Newcombe P J, Raza Ali H, Blows F M, Provenzano E, Pharoah P D, Caldas C, Richardson S
1 MRC Biostatistics Unit, Cambridge, UK.
2 Cancer Research UK Cambridge Institute, Cambridge, UK.
Stat Methods Med Res. 2017 Feb;26(1):414-436. doi: 10.1177/0962280214548748. Epub 2016 Sep 30.
As data-rich medical datasets are becoming routinely collected, there is a growing demand for regression methodology that facilitates variable selection over a large number of predictors. Bayesian variable selection algorithms offer an attractive solution, whereby a sparsity inducing prior allows inclusion of sets of predictors simultaneously, leading to adjusted effect estimates and inference of which covariates are most important. We present a new implementation of Bayesian variable selection, based on a Reversible Jump MCMC algorithm, for survival analysis under the Weibull regression model. A realistic simulation study is presented comparing against an alternative LASSO-based variable selection strategy in datasets of up to 20,000 covariates. Across half the scenarios, our new method achieved identical sensitivity and specificity to the LASSO strategy, and a marginal improvement otherwise. Runtimes were comparable for both approaches, taking approximately a day for 20,000 covariates. Subsequently, we present a real data application in which 119 protein-based markers are explored for association with breast cancer survival in a case cohort of 2287 patients with oestrogen receptor-positive disease.

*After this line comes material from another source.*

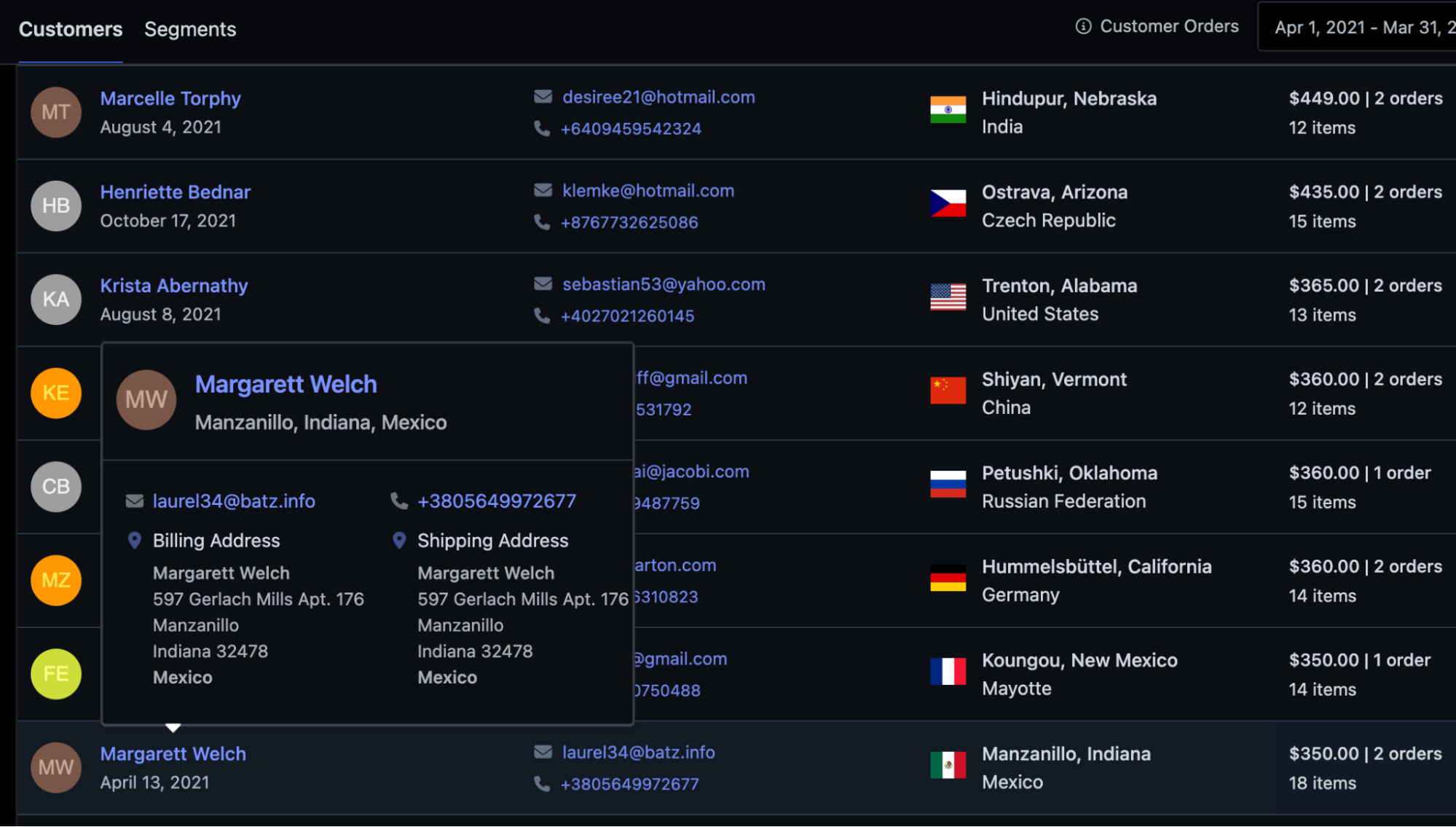Click the Mexico flag icon
Screen dimensions: 1456x827
[948, 765]
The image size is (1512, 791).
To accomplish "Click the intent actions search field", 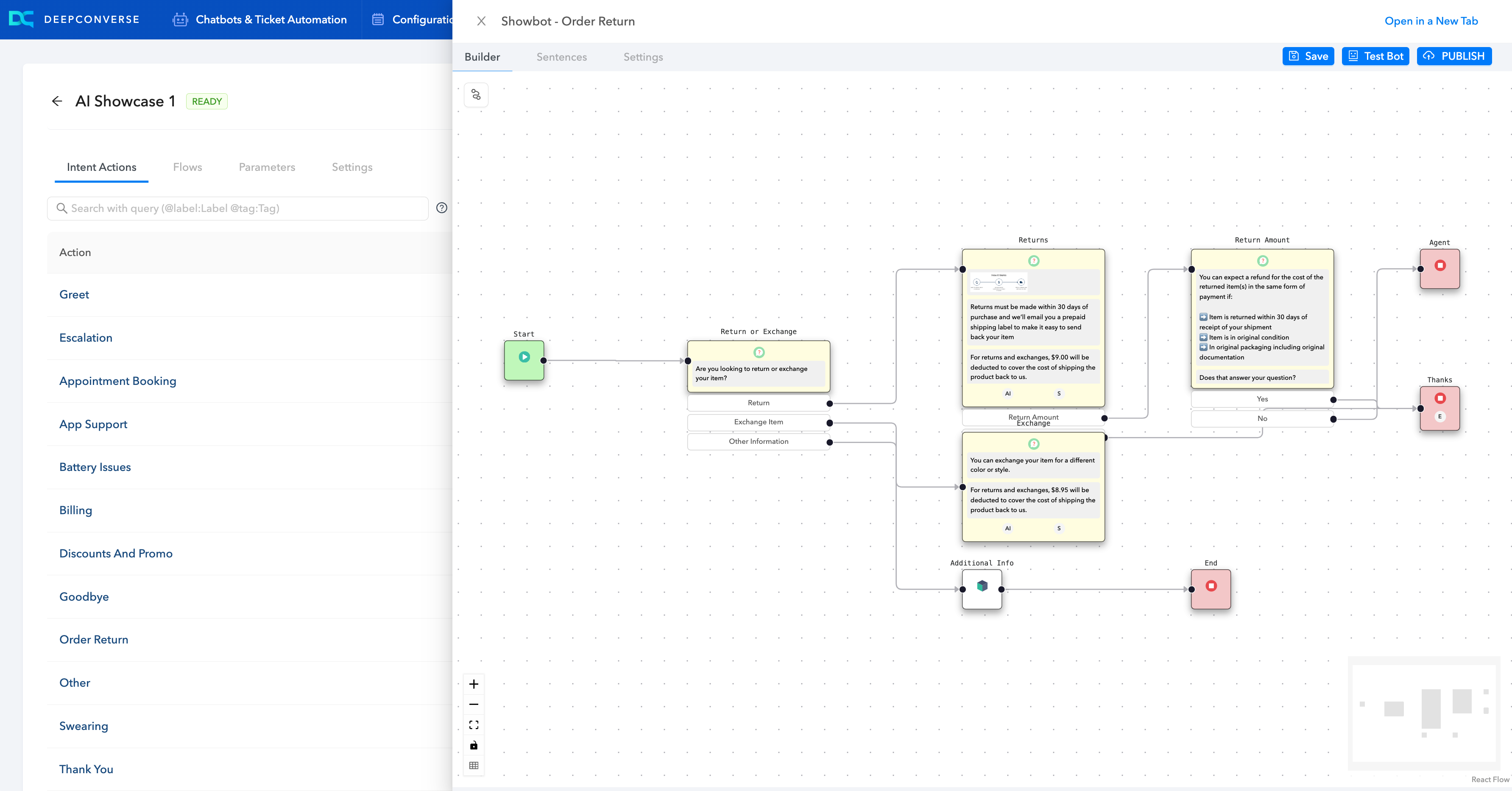I will pyautogui.click(x=238, y=208).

Evidence was found for three independent prognostic tumour markers of survival, one of which is novel. Our new approach demonstrated the best specificity.
随着富含数据的医学数据集被常规收集,对能够在大量预测变量中进行变量选择的回归方法的需求日益增长。贝叶斯变量选择算法提供了一个有吸引力的解决方案,即通过稀疏诱导先验允许同时包含预测变量集,从而得到调整后的效应估计,并推断出哪些协变量最为重要。我们基于可逆跳跃马尔可夫链蒙特卡罗(Reversible Jump MCMC)算法提出了一种贝叶斯变量选择的新实现方法,用于威布尔回归模型下的生存分析。我们进行了一项现实的模拟研究,将其与基于套索(LASSO)的替代变量选择策略在多达20000个协变量的数据集上进行比较。在一半的情况下,我们的新方法与LASSO策略具有相同的敏感性和特异性,在其他情况下有小幅改进。两种方法的运行时间相当,对于20000个协变量大约需要一天时间。随后,我们展示了一个实际数据应用,在一个由2287名雌激素受体阳性疾病患者组成的病例队列中,探索119个基于蛋白质的标志物与乳腺癌生存的关联。发现了三个独立的生存预后肿瘤标志物,其中一个是新发现的。我们的新方法表现出了最佳的特异性。